But championing Black enterprise isn’t just a moral cause. Black Americans are a significant portion of the consumer base — one many companies are currently ignoring. Supporting black businesses also supports social justice and business growth. It’s a way to stand out, both by taking a stand and introducing new products that competitors may not be carrying. It’s a way to reach new markets and new consumers that have largely been ignored. And it’s a way to expand vendor selection past the obvious choices and find better deals, products, and services to support growing companies.
No matter how large or small, and no matter the industry they focus on, any brand can support black entrepreneurs. Even the smallest companies can make a real impact.
For retailers, the simplest way to support black entrepreneurs is to start putting more products from black-owned brands on shelves. An offshoot of Black Business Month, the 15% Pledge is an organization that asks brands to voluntarily dedicate 15% of their purchasing power to black-owned businesses and products.
There are numerous resources available to help companies find black-owned brands to buy from and support. Some suggestions include:
Marketing, IT, accounting, engineering, or any of the hundreds of other B2B services challenger brands need — at 20%, business services is the top category for black businesses. That makes it easy for companies to find new vendors that are majority black-owned and can be an easy way for even small brands to make a big difference.
The internet makes it incredibly easy to find suppliers and vendors from around the world, but nothing beats discovering a trusted partner next door or in the next town over. Shopping for new products to carry, new suppliers for materials, and new vendors for business services in local communities has an outsized impact. Shopping local builds bonds, strengthens relationships, and helps lift everyone around, creating a virtuous cycle of growth and prosperity. More successful local businesses mean more localized money velocity and more customers for your business.
Organizations such as the Black Chamber of Commerce, Black Business Month, and countless others help black businesses launch and grow. Supporting these organizations with donations, volunteer time, and awareness can significantly grow the ecosystem of black entrepreneurship. Consider looking for local organizations and donating or asking if there are opportunities to assist.

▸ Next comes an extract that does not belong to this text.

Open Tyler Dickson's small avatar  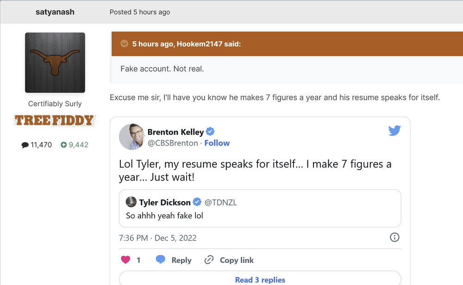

Whether brands have physical locations or are digital-only, all of them can take big steps towards engaging more black consumers. Brands should review the way they market and sell their products to ensure they aren’t making mistakes of exclusion. They should also take proactive steps to grow a black audience. Take frequent soundings and pulse checks with these customers to find out what they would like to see more on shelves and in digital storefronts and in branding and marketing.
One of the major reasons institutional racism is so difficult to defeat is that it often doesn’t look like racism and doesn’t come from a racist place. Much of it is just a subconscious bias for doing business with people that “look like me.” Breaking this cycle requires hiring and empowering a diverse workforce, so that “looks like me” becomes a lot less homogenous.
Not only will this make it easier for brands to support black businesses, but it will also create a bigger pool of professionals of color who can use their experience to start their own companies. And if that wasn’t enough, there are tons of benefits that accrue to companies that hire a diverse workforce.
The events of 2020 have made one thing clear: inclusivity is no longer an option for brands. Beyond the moral implications of building a more just and equitable world, and beyond the outrage at how institutional racism has marginalized communities of color, brands need to become more diverse and inclusive if they want to survive.
By 2050, the U.S. is projected to be a minority-majority country. Companies need to adapt if they want to make it — and supporting black businesses is a necessary and important first step in that transformation. The fact that it’s also the right thing to do makes this an absolute no-brainer.
Happy Black Business Month. To all of our amazing partners, vendors, and users who run or work for a black-owned business, thank you for continuing to fight and thrive. We’ve got your back. I’ve got your back.
Last updated on August 16th, 2022.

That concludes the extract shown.